(Beginning of TASK INPUT)
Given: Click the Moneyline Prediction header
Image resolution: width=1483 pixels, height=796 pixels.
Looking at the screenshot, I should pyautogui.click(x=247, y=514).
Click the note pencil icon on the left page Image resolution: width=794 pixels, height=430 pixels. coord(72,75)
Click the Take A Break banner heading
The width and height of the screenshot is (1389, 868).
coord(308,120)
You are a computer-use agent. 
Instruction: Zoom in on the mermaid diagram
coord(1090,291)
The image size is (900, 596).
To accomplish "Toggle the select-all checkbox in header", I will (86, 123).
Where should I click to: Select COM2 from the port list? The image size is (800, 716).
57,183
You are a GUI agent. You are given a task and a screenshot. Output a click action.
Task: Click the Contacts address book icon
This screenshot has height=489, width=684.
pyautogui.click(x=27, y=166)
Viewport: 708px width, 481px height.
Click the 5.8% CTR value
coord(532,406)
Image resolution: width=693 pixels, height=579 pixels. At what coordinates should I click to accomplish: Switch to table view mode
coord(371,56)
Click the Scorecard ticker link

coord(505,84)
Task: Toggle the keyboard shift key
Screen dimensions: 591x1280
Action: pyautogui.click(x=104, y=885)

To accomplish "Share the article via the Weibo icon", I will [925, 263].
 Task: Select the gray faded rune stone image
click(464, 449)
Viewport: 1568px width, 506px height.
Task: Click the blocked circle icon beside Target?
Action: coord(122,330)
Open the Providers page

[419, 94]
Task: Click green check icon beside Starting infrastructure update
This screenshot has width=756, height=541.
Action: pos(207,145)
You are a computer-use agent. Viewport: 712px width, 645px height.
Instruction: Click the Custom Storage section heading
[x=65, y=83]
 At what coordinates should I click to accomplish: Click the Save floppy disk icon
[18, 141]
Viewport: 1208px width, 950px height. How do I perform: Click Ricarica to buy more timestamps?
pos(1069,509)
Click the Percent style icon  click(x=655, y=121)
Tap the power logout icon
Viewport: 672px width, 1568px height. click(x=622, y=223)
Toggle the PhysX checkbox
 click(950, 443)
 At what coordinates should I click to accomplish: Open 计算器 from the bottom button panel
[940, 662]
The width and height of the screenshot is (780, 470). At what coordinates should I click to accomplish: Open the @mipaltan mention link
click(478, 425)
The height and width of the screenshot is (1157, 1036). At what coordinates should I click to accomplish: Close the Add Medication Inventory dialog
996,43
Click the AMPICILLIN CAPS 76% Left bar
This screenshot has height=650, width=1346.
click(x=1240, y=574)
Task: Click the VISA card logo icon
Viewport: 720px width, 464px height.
(End of TASK INPUT)
### TASK
Only the lines that contain the string "header" should be copied from the entries above.

### EXERCISE OUTPUT
Given: Click the Moneyline Prediction header
To accomplish "Toggle the select-all checkbox in header", I will (86, 123).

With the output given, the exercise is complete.